5. "Everyday costs" and consequences

Finally, one can quantify the so-called everyday costs of hyperinflation. These costs represent the effects of hyperinflation on everyday life.

They arise, for example, from the inconveniences for business subjects resulting from the explained shoe sole costs. On the one hand from the frequency with which money has to be withdrawn. And on the other hand from the amount of money withdrawn. As the money loses value, more money has to be withdrawn. The monetary system thus loses its exchange function. Or no longer implements this function efficiently. The state reacts to this by printing more zeros on the banknotes.

However, in the event of hyperinflation, it cannot keep up with the speed of price increases. At some point there will come a point when the overall cost of hyperinflation is no longer acceptable.

At this point money finally loses its function as a store of value, as a unit of account and as a medium of exchange. Barter in kind and alternative unofficial currencies are beginning to displace official money (e.g. cigarettes or another foreign currency).

Disintegration of hyperinflation

Hyperinflation can only be successfully combated through economic and currency reform.

A currency reform can basically take place in two ways:

  1. A completely new currency is being introduced. The state provides every citizen with an initial amount.
  2. A new currency is introduced.
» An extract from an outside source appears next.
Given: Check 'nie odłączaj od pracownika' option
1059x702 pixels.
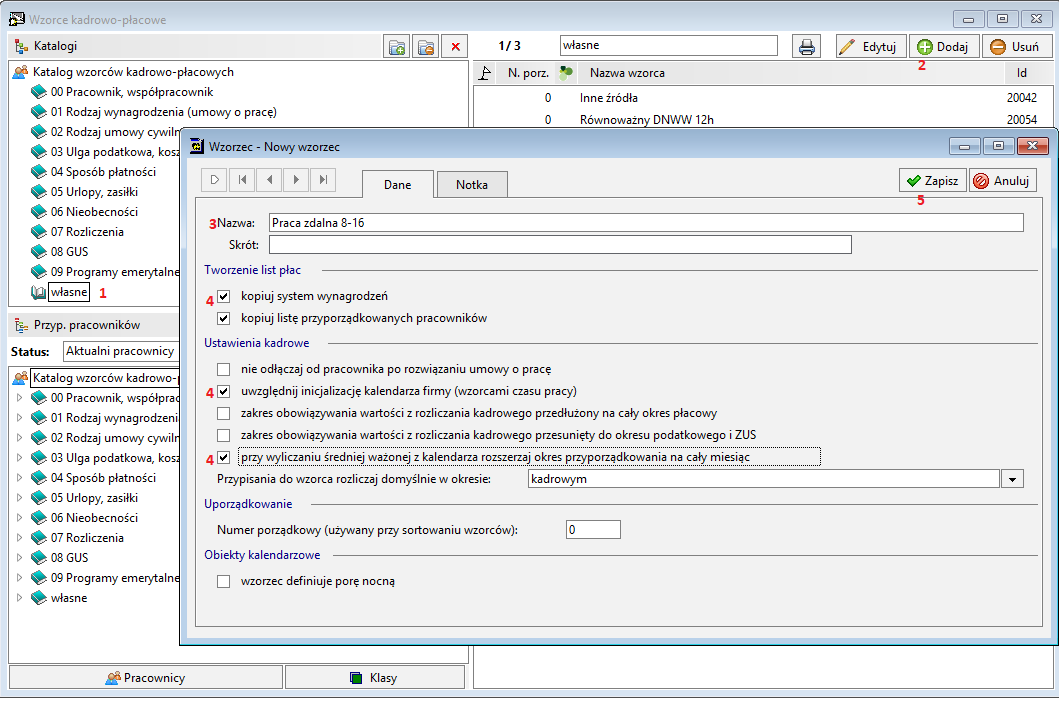Looking at the screenshot, I should click(224, 370).
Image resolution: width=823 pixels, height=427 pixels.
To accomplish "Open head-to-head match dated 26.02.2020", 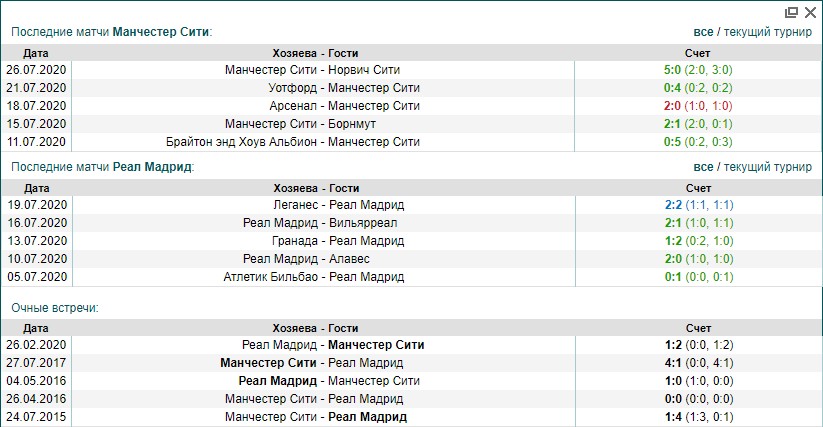I will 322,345.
Citizens can exchange their original money for the new currency at a high exchange ratio.

Effects of a currency reform

So far, two currency reforms have taken place in Germany, in 1923 and 1948. In both reforms, many savers lost their wealth. This is due to two effects of a currency reform:

Income effect: Under certain assumptions, this effect of a currency reform can be zero and therefore have no negative effects. If, as a result of the exchange ratio of the old and new currencies, prices adjust, i.e. fall, there is no income effect. Because the purchasing power of incomes in the new currency corresponds to that of the old currency.

Wealth effect: Financial wealth does not increase in the course of inflation. It remains constant in terms of amount, but loses real value. In the course of the currency reform, this constant amount will now be exchanged for the new currency. This reduces the amount and consequently also the purchasing power. The real loss of wealth due to the past inflation is now shown and fixed by the currency reform.

As a result, a currency reform leads to a redistribution, particularly through the wealth effect: debtors are favored and property owners are disadvantaged.

This also shows the difference between one Currency reform and a currency conversion:

No one is directly favored or disadvantaged when the currency is changed. The introduction of the euro was a currency changeover. According to the usual definitions, there was no inflation here.

For these reasons, currency reform must go hand in hand with economic reform. This can increase acceptance and mitigate negative consequences.

They can include the following measures, among others:

  • Credible budget deficit reduction
  • Central bank independence
  • Dissolution of hyperinflation through currency reform. Either new currency with “start-up capital” or an exchange ratio.
  • Link your own currency to another currency (stabilization of the exchange rate)

Even if inflation is always a monetary phenomenon, the end of hyperinflation is often also a fiscal phenomenon.

  • The main causes of hyperinflation are excessively high national debt. The state tries to devalue its debts by expanding the money supply and the associated inflation.
  • Inflation costs are correspondingly high in the event of hyperinflation. The functions of money can be completely lost.
  • Dissolution of hyperinflation through currency reform. Either new currency with “start-up capital” or an exchange ratio.
  • Currency reform leads to redistribution: property owners lose, debtors gain.

Finally, test your knowledge of inflation!